WHAT IS NEEDED:
Copy out the lines below, from the first one through the line with "pyautogui.click(x=241, y=11)", both included. Leave the pictures out of your copy.

─── RECORDS FOR THE EXERCISE

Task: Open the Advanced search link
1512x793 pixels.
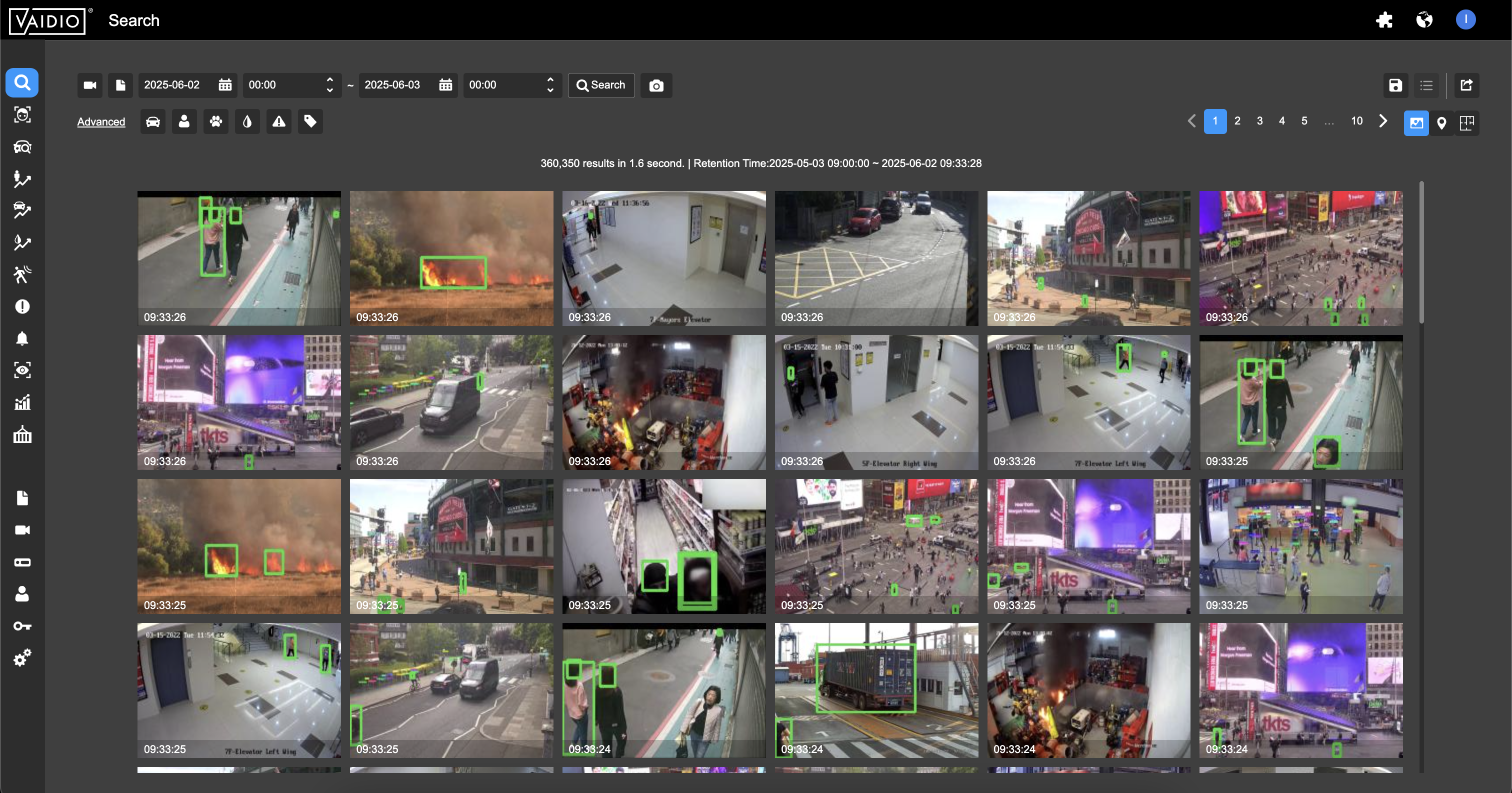Action: [101, 122]
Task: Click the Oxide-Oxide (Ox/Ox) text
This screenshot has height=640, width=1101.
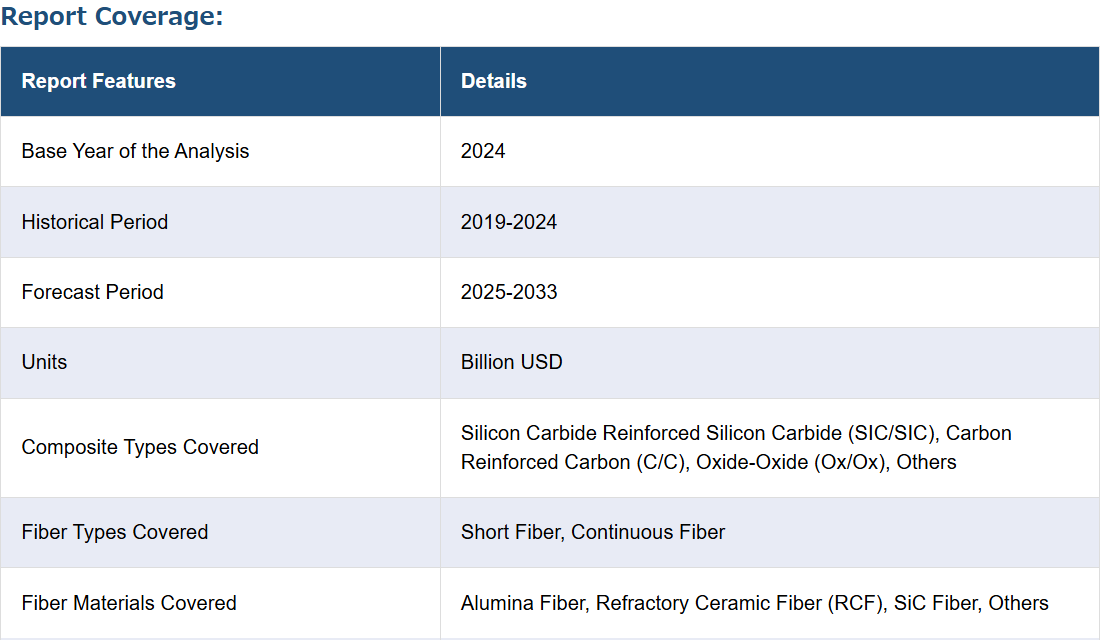Action: coord(791,462)
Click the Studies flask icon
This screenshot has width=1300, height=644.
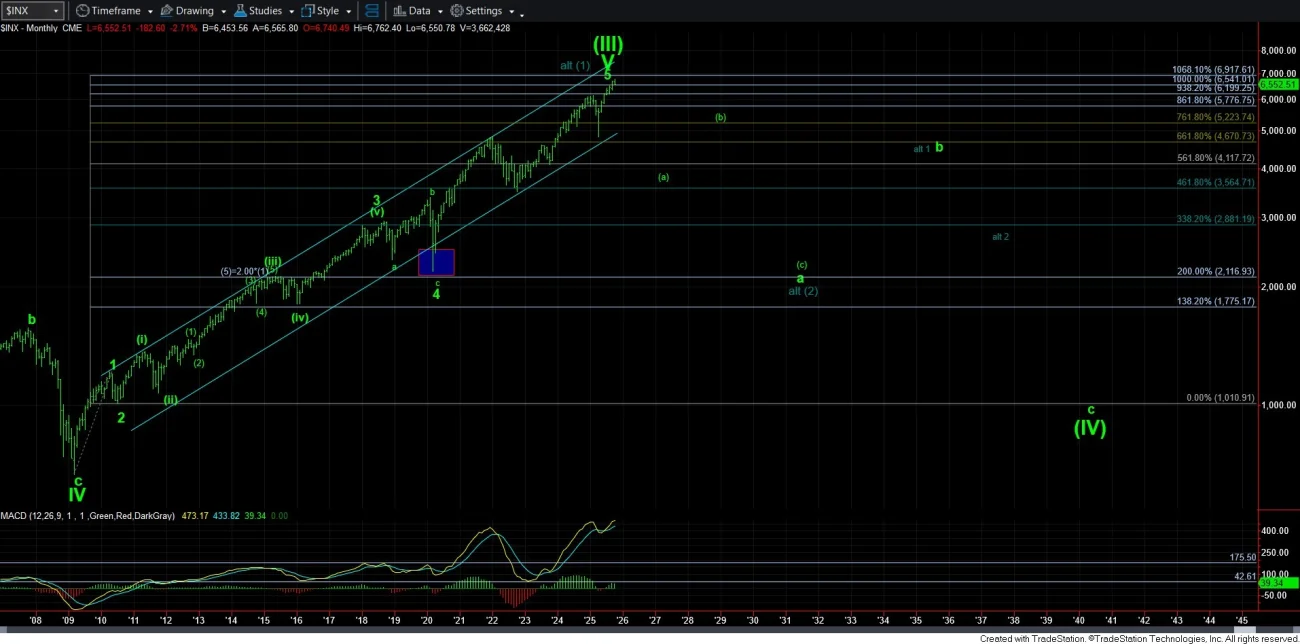pyautogui.click(x=241, y=11)
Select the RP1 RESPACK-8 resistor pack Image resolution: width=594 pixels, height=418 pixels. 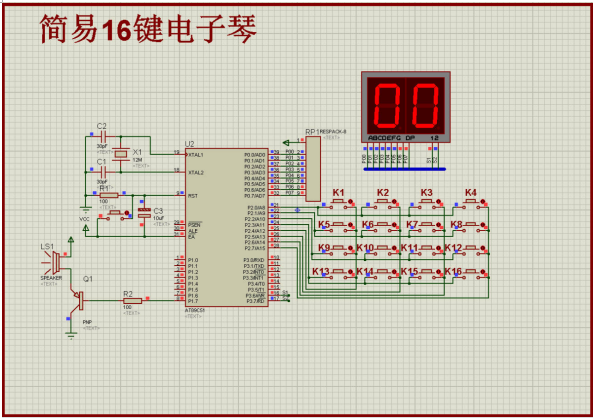[313, 169]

──────

PROBLEM SOLUTION:
Task: Open the Advanced search link
1512x793 pixels.
Action: [101, 122]
Task: Click the Oxide-Oxide (Ox/Ox) text
This screenshot has height=640, width=1101.
Action: coord(791,462)
Click the Studies flask icon
This screenshot has width=1300, height=644.
pyautogui.click(x=241, y=11)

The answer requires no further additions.